We all have our troubles.
When asked what I want to be when I grow up, which I admit is a rare question at 34 years of age, I usually say I want to be Angela Lansbury. She has been my man crush for most of my life. I even had a picture of her as a showgirl in my high school locker, long before I knew what a man crush was. :)
But to be perfectly honest, I really want to be like my Aunt Catherine. All of my great aunts, and the one great-great aunt I knew, on my father's side were as sharp witted and blunt as they were kind. They were all take charge women and you did not want to be on their bad side because they held a grudge like no other. At the same time, they were the kindest women I knew, willing to help you in anyway they could. Sincere. And boy, did they know how to laugh.
The last thing my Aunt Catherine said to me was, "We all have our troubles." My eyes well up just remembering that. She was barely lucid, but even then she was trying to give me advice.
Adam and I were with her when she died.

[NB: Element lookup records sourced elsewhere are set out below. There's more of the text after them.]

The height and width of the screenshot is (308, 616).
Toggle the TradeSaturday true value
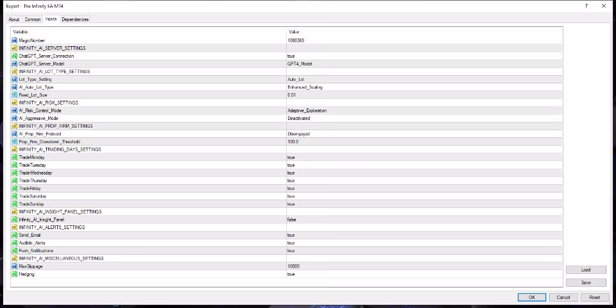(424, 196)
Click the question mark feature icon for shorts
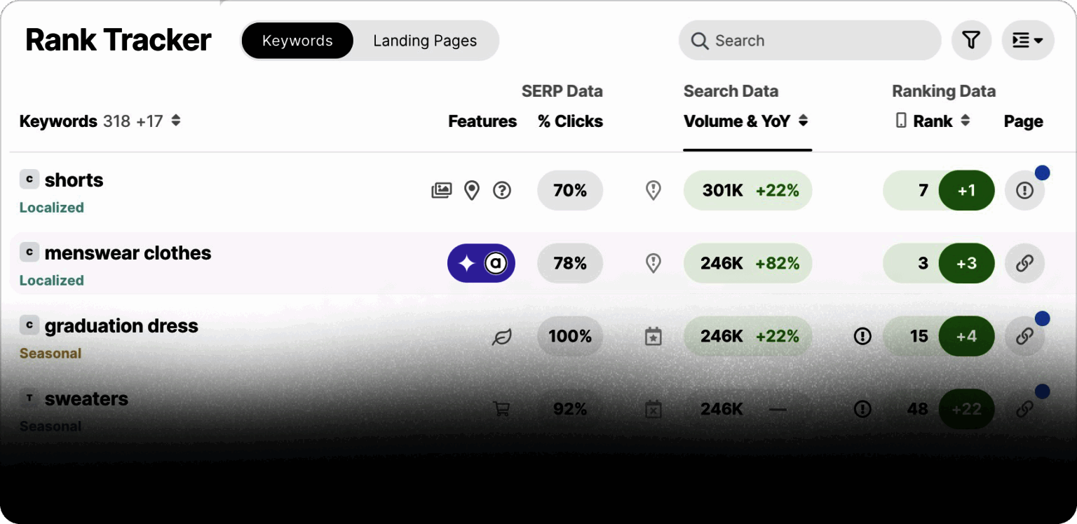This screenshot has width=1077, height=524. pyautogui.click(x=502, y=190)
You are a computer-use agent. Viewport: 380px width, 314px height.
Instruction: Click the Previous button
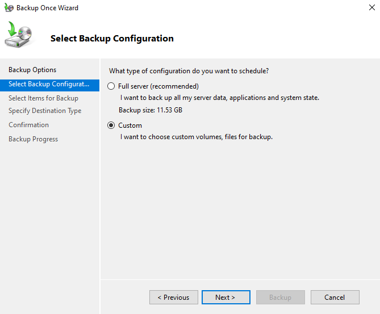[173, 298]
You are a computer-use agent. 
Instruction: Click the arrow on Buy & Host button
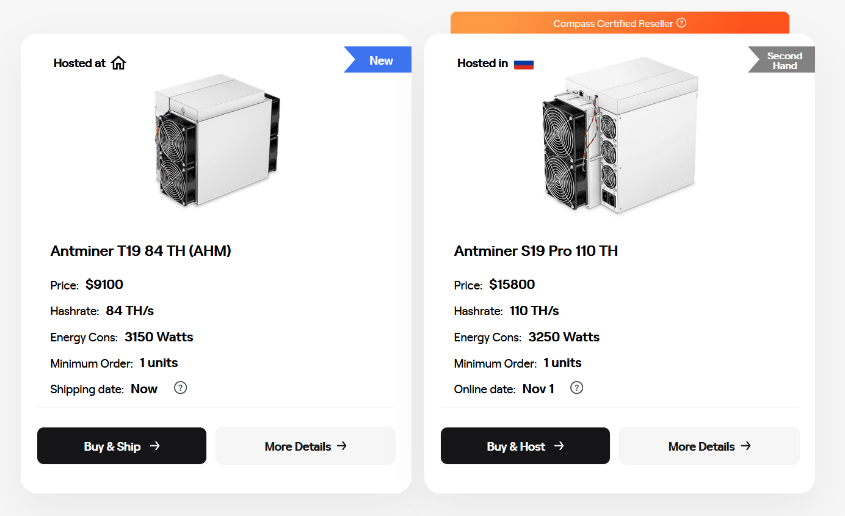559,446
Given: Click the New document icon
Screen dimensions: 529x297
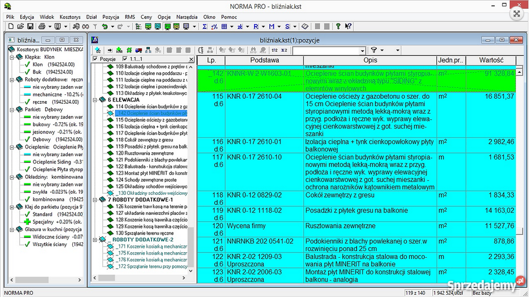Looking at the screenshot, I should click(x=10, y=26).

I spent that afternoon singing hymns and talking to her while I knitted. I told her that we would all be okay, that we would get through our troubles, that I would get through mine. And then WBH came from work with a latte, which I desperately needed. I think she waited until I wasn't alone to let go.
I've been thinking about her a lot lately. I've been making some decisions about my life and I really wish she was here to make me not take myself so seriously. It's hard to know what is right, but I do know that I'm not alone. We all have our troubles, and yet we get on with the daily task of living. So that's my goal right now. To make sure that I'm doing what I can today and letting tomorrow worry about itself.